In addition, a combination of one or more antibiotics and one or more serotype-specific mouse antibodies may be employed. Also, one or more type-specific monoclonal antibodies herein may be used in combination with one or more antibodies directed against the exotoxin A portion of P. aeruginosa. The antibodies may act synergistically in that the type-specific antibody may kill the organism and/or hasten its clearance while the exotoxin A-specific antibody may neutralize the toxin. The exotoxin A-specific antibodies may be prepared using the procedure described herein where the immunizing agent is exotoxin A or patients with high anti-exotoxin A titers are screened and an exotoxin A ELISA is employed. The procedure is more fully described in copending U.S. application entitled "Pseudomonas Aeruginosa Exotoxin A Monoclonal Antibodies, Their Preparation and Use" to J. Larrick et al. filed concurrently herewith as U.S. Ser. No. 727,514 on Apr. 26, 1985.
The antibodies may be administered to the patient by any suitable technique, including subcutaneous and parenteral administration, preferably parenteral. Examples of parenteral administration include intravenous, intraarterial, intramuscular and intraperitoneal, preferably intravenous. The dose and dosage regimen will depend mainly upon whether the antibody/antibodies is/are being administered for therapeutic or prophylactic purposes, the patient, and the patient's history. The total pharmaceutically effective amount of an antibody administered per dose will typically be in the range of about 0.2 to 20 mg/kg of patient body weight.

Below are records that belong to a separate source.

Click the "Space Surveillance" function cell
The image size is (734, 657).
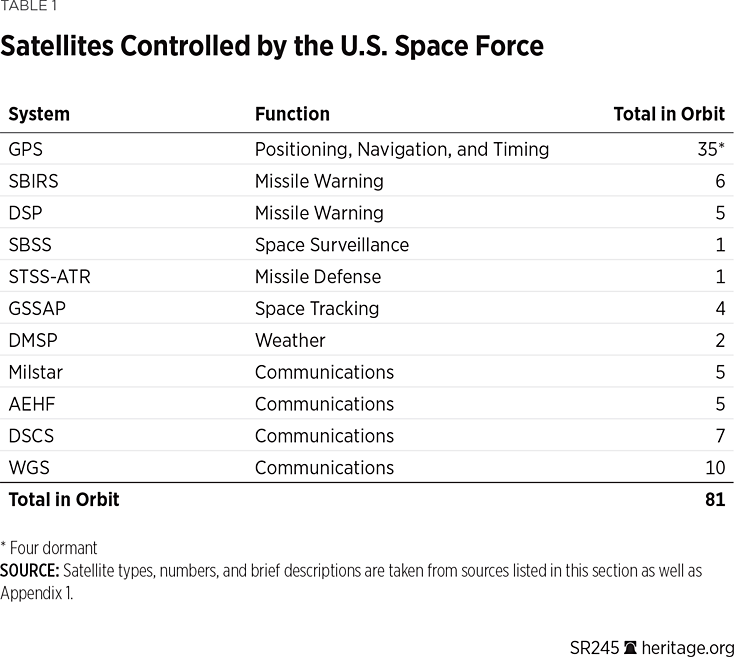[x=331, y=245]
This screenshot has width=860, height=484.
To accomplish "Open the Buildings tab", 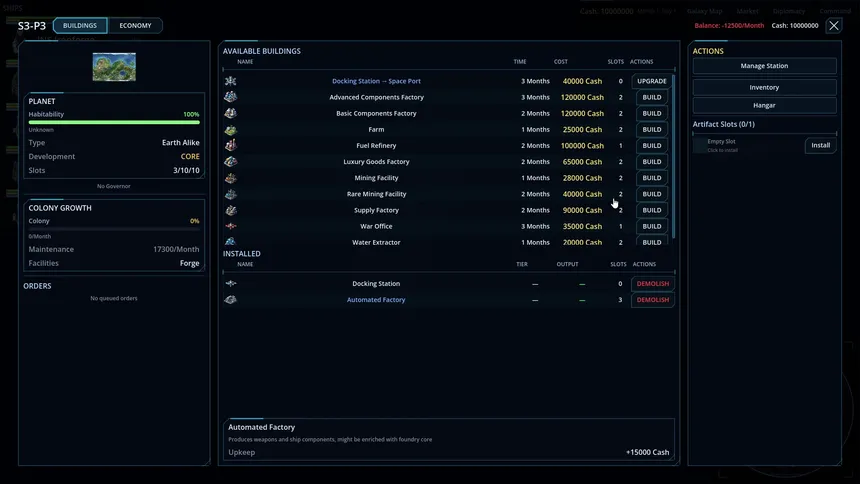I will pos(80,25).
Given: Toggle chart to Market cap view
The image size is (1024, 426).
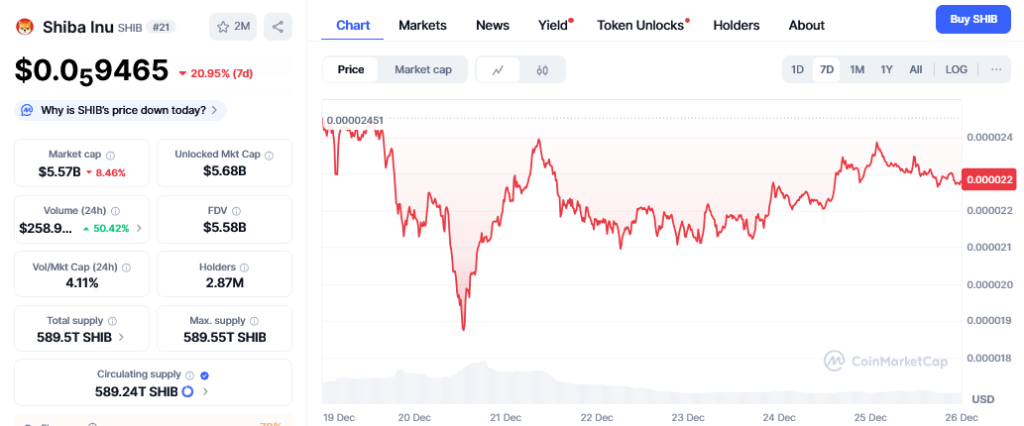Looking at the screenshot, I should (x=423, y=69).
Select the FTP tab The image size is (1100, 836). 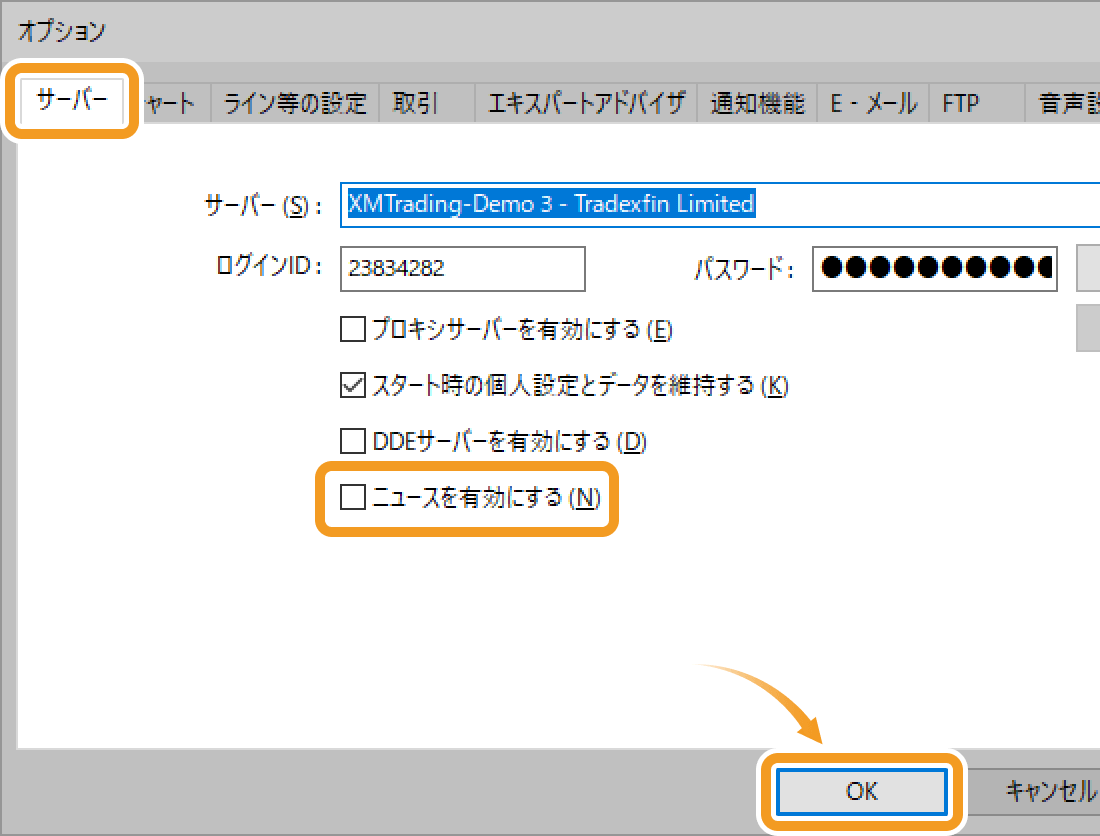(x=960, y=103)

For parenteral administration the antibody/antibodies will generally be formulated in a unit dosage injectable form (solution, suspension, emulsion) in association with a pharmaceutically acceptable parenteral vehicle. Such vehicles are inherently nontoxic and nontherapeutic. Examples of such vehicles include water, saline, Ringer's solution, dextrose solution, and 5% human serum albumin. Nonaqueous vehicles such as fixed oils and ethyl oleate may also be used. Liposomes may be used as carriers. The vehicle may contain minor amounts of additives such as substances which enhance isotonicity and chemical stability, e.g., buffers and preservatives. The antibody will typically be formulated in such vehicles at a concentration of about 0.1 mg/ml to 100 mg/ml.
The various aspects of the invention are further described by the following examples, which are not intended to limit the invention in any manner. In these examples all percentages for solids are by weight and all percentages for liquids and gases are by volume unless otherwise noted, and all temperatures are given in degrees Celsius.

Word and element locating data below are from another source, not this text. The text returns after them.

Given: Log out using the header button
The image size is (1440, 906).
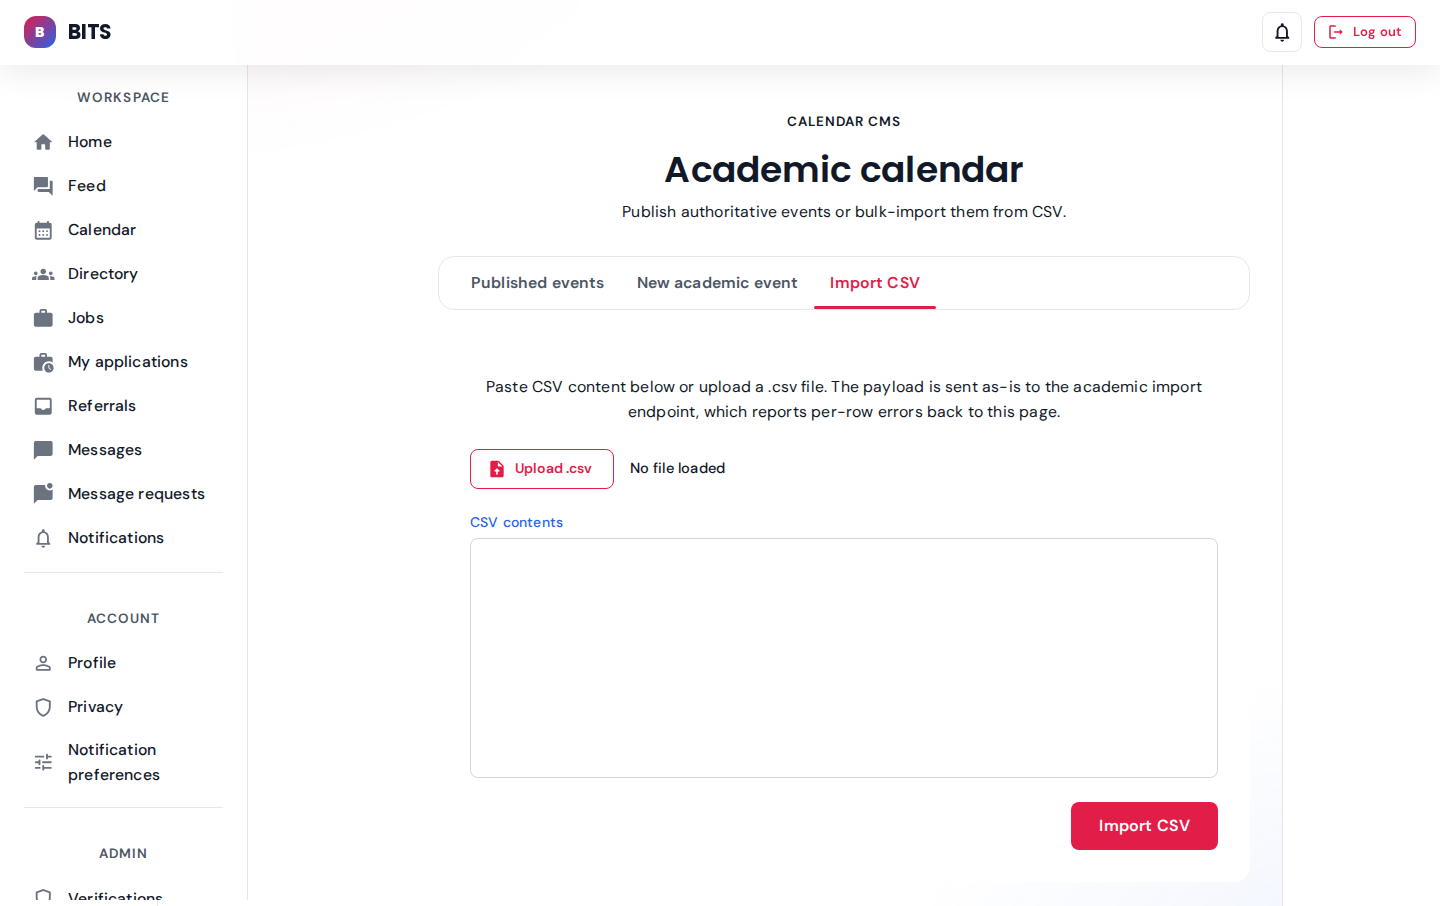Looking at the screenshot, I should 1364,32.
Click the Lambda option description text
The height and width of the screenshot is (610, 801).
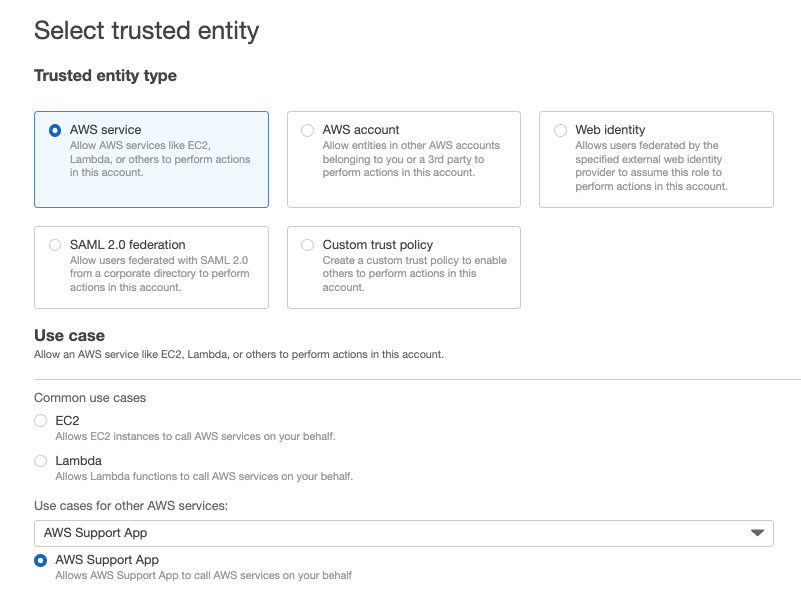pos(204,476)
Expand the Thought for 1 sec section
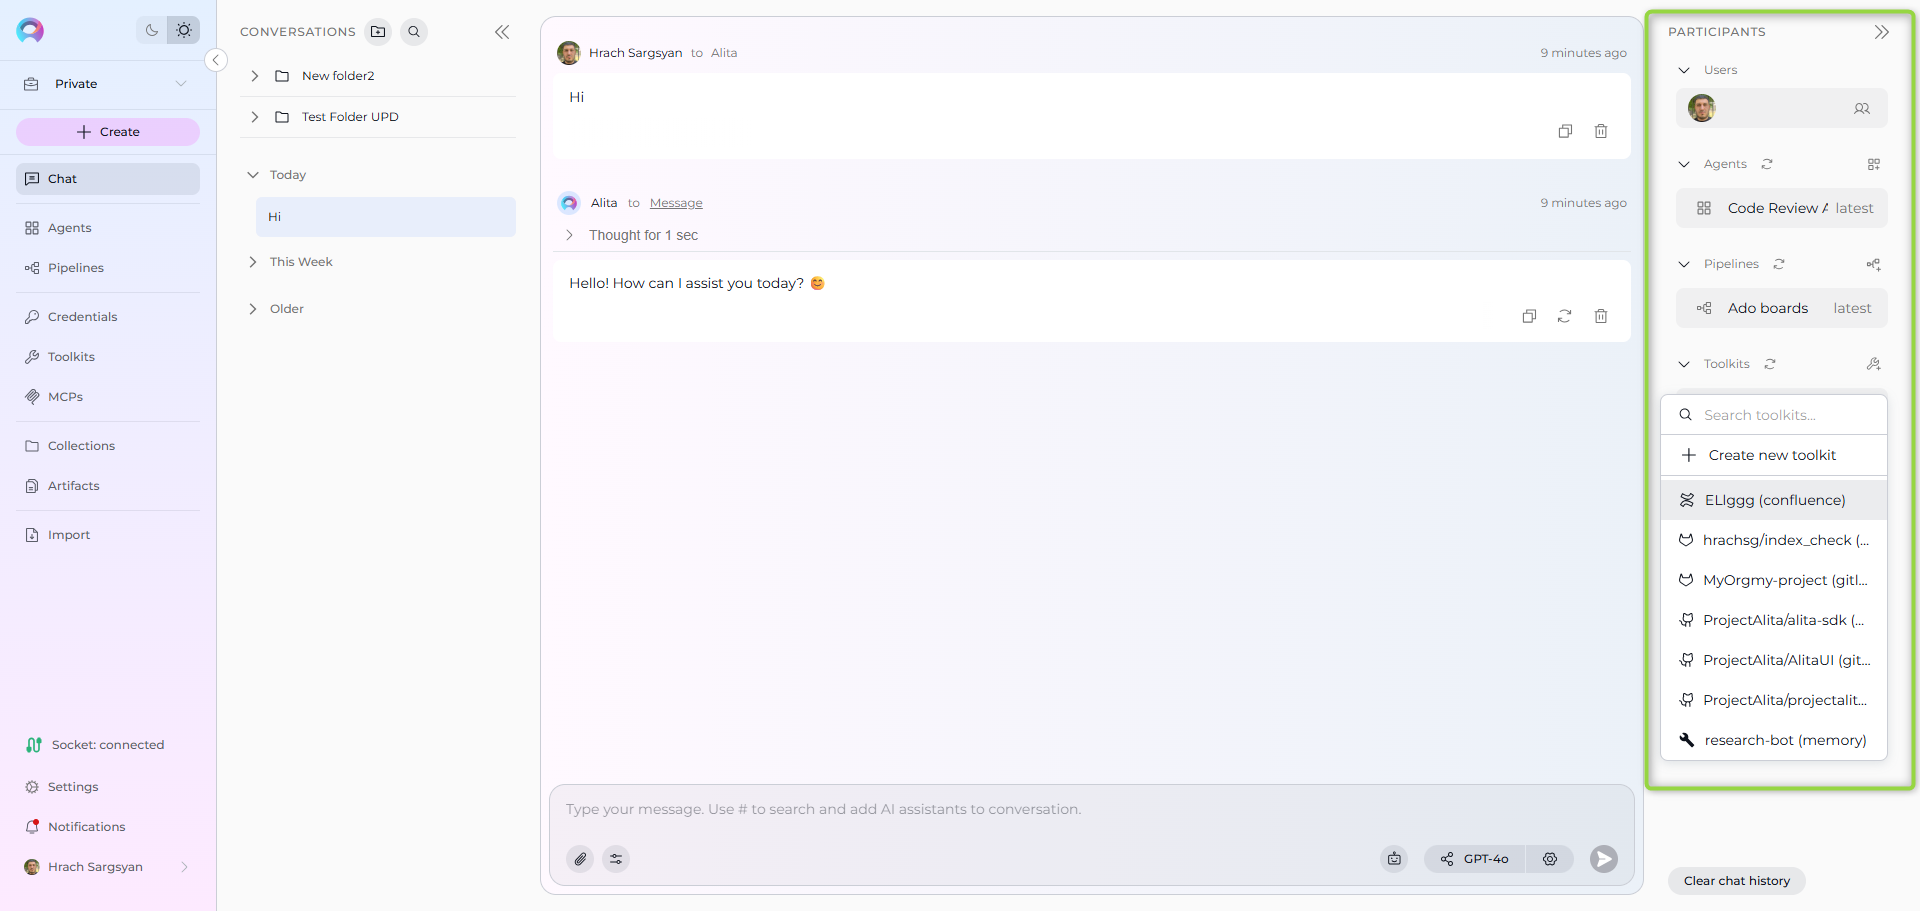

Nine commercially obtained male balb/c mice were immunized once by intraperitoneal injection (200 μg/ml) of each of the nine heat-killed P. aeruginosa bacteria identified below. Four days after booster immunization by iv injection of the same dose of the bacteria or of 0.1 ml of Klebsiella Pneumonia (2×109 organisms/ml) the mice were killed and their spleen cells were fused with mouse myeloma SP-2 obtained from the ATCC in Rockville, Maryland using 2.5-3.0×108 spleen cells and 1.5-3.0×108 SP-2 cells for each fusion.
The bacterial strains used to immunize the mice were all obtained from the ATCC and were as follows:
Strain B13 (serotype 1)
Strain PA220 (serotype 1)
Strain B14, LSY3632 (serotype 2)
Strain B15, 4490 (serotype 3)
Strain PA86 (serotype 3)
Strain B16, LSY3885 (serotype 4)
Strain B17, NNMeP32 (serotype 5)
Strain B18, 3972 (serotype 6)
Strain B19, LSY3779 (serotype 7)
The fusion mixture contained polyethylene glycol (PEG) 4000, 40% (w/v); and dimethylsulfoxide (DMSO), 10% (v/v) in Hank's balanced salt solution (HBSS)-/+ (Ca2+ free, 2 mM MgSO4). Forty g of PEG 4000 was combined with 10 ml of DMSO and 50 ml of HBSS-/+. The mixture was autoclaved for 25 minutes. Before use, the pH of the fusion mixture was adjusted to 7.9 with sterile 0.1 N NaOH.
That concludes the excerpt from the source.